Não sei como escrever 75 anos, é uma idade que me parece uma enormidade. Olho para ele e aquilo que os meus olhos vêm é um homem com quarenta e picos, os olhos de um azul intenso e sorridente, os dentes imaculados e alinhados, a barba já branca e a careca assumida. Eu tenho vinte e poucos anos, sou uma miúda ambiciosa a acabar o curso de Direito na Clássica que tem o bichinho do jornalismo e é contratada por uma revista de negócios para entrevistar os homens com mais sucesso dos anos 90. Portugal está deslumbrado com a Comunidade Económica Europeia, o país está em crescimento s corre a notícia que seremos a capital escolhida para uma exposição gigante na zona oriente que de Lisboa está cheia de contentores e de terrenos baldios. Naquela época é difícil imaginar que vai nascer ali uma segunda cidade e no entanto, trinta anos depois, a zona da Expo é um novo mundo.
Viajo no passado para me ver de cabelo curto, óculos redondos de aros finos de metal à John Lennon e brincos de argolas do tamanho de pulseiras, ténis all stars e camisas largas, num tempo em que acreditava que ia encontrar o príncipe encantado, casar talvez sem véu, mas certamente de grinalda e constituir uma linda a penteada família de três rebentos como os meus pais tinham feito. Afinal o príncipe dos meus sonhos casou com uma loira parecida comigo, importada de um país nórdico, e eu chorei durante três dias. Foi então que conheci o homem que me arrancou da tristeza e me levou a passear pelo mundo. Com ele palmilhei Madrid, Barcelona, Londres, Paris, Berlim, Florença, Roma, Nova Iorque, Chicago e São Francisco durante quatro anos de um romance deliciosamente clandestino.

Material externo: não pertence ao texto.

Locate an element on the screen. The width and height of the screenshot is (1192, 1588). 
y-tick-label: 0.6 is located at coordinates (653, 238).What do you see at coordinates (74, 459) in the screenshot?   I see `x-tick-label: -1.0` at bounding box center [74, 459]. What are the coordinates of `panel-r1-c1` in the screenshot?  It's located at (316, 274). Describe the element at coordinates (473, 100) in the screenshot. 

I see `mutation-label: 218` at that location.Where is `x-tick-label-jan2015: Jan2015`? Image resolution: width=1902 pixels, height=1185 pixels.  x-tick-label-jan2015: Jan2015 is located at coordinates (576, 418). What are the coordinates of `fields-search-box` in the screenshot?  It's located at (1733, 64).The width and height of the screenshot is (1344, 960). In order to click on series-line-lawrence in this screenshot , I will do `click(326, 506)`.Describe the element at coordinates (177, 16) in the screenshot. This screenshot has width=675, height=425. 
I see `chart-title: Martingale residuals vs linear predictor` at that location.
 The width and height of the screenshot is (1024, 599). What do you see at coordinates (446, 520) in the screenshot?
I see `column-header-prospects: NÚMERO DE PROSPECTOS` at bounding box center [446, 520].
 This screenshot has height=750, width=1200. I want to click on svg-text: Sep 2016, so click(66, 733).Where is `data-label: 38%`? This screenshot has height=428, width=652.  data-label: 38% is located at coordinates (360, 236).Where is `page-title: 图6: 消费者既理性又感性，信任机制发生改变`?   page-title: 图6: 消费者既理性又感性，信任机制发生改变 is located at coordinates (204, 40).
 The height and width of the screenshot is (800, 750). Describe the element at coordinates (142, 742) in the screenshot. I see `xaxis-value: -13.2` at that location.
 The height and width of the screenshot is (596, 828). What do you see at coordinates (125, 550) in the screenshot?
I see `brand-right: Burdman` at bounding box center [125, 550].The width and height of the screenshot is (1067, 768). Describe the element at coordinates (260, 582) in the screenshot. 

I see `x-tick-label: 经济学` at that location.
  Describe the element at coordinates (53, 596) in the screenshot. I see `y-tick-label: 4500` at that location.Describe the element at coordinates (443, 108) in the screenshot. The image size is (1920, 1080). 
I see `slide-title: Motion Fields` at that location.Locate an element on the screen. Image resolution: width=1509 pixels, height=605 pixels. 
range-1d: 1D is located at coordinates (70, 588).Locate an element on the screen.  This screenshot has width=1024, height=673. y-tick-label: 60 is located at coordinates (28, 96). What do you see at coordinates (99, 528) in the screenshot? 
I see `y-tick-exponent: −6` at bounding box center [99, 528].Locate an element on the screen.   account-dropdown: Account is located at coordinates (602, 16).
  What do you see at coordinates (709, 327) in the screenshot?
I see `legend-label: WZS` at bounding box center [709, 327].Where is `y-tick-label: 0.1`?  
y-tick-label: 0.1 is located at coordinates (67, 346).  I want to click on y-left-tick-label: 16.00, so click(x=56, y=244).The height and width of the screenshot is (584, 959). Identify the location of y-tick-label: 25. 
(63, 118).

Nunca aprendi tanto em tão pouco tempo, embora quatro anos sejam quase metade de uma década, e afinal não vivemos assim tantas. O Luís foi o meu professor do mundo e da vida. Conhecia a condição humana como um mapa que cresceu a ver pendurado na parede da cozinha. Foi ele que me explicou que os homens ou estão apaixonados, ou andam nas apostas múltiplas, que um tipo é muitas vezes infiel apenas porque sim, que existem na cabeça dos homens várias gavetas sem vasos comunicantes, que os homens se arrependem sempre que magoam uma mulher, seja a sua ou outra, que as mulheres a partir dos 40 nunca fazem nem dizem nada sem pensar nas consequências, mas se por acaso se apaixonam, perdem a cabeça e a vergonha e levam tudo à frente. Também foi ele que me ensinou a dar sempre a mão a quem precisa, embora nunca me tenha dito que era assim que devia ser feito. Eu via-o fazer isso todos os dias com os amigos, os irmãos, as antigas namoradas. O telefone tocava, ele atendia, sorria e repetia invariavelmente a frase:
- Então diz lá o que é que precisas.
Do outro lado alguém lhe pedia ajuda e ele ajudava. Fazia pontes, contactos, usava o seu charme e simpatia para interceder a favor de terceiros. Raras vezes o vi pedir ajuda a outras pessoas para as suas questões e problemas. Nunca o ouvi queixar-se da doença da mãe, do irmão internado com problemas de drogas a quem ele pagava todos os tratamentos, do outro irmão que já lhe espatifara um carro e tentara enganá-lo num negócio. O Luís era assim porque nem lhe passava ser de outra maneira e foi com ele que aprendi a praticar a generosidade.
Os anos passaram e ficámos grande amigos. Nunca nos perdemos nem da vista nem do coração, almoçamos algumas vezes por ano. A nossa amizade não regressou ao território erótico, no tempo em que eu era ainda uma miúda à procura de emoções fortes e ele já um senhor de fato italiano e sapatos feitos à medida em Londres. Agora sou uma senhora de camisas de seda justas e conjuntos da Max Mara que se apresenta nas reuniões com carteiras de marca. Abandonei as ilusões jornalísticas, especializei-me em imobiliário e abri o meu escritório de advocacia. Os primeiros negócios, foi o Luís que mos ofereceu de bandeja, com o argumento que precisava de assessoria jurídica, quando na verdade o que ele me estava a querer dizer era:
- Então diz lá o que é que precisas.
Não sei se o vejo como um amigo extraordinário, o irmão que nunca tive ou o pai que perdi muito cedo, mas sei que ele, sempre que me leva a almoçar peixe grelhado numa tasca qualquer, ainda me vê como aquela miúda ambiciosa que o entrevistou numa tarde de Primavera e que ele ajudou a tornar-se mulher. Ao longo da vida aparecem poucos homens que fazem tudo por nós. Eu tive o Luís. Quando fez 75 anos enviei-lhe 75 rosas.
As flores nunca demais para aqueles que só querem o nosso bem.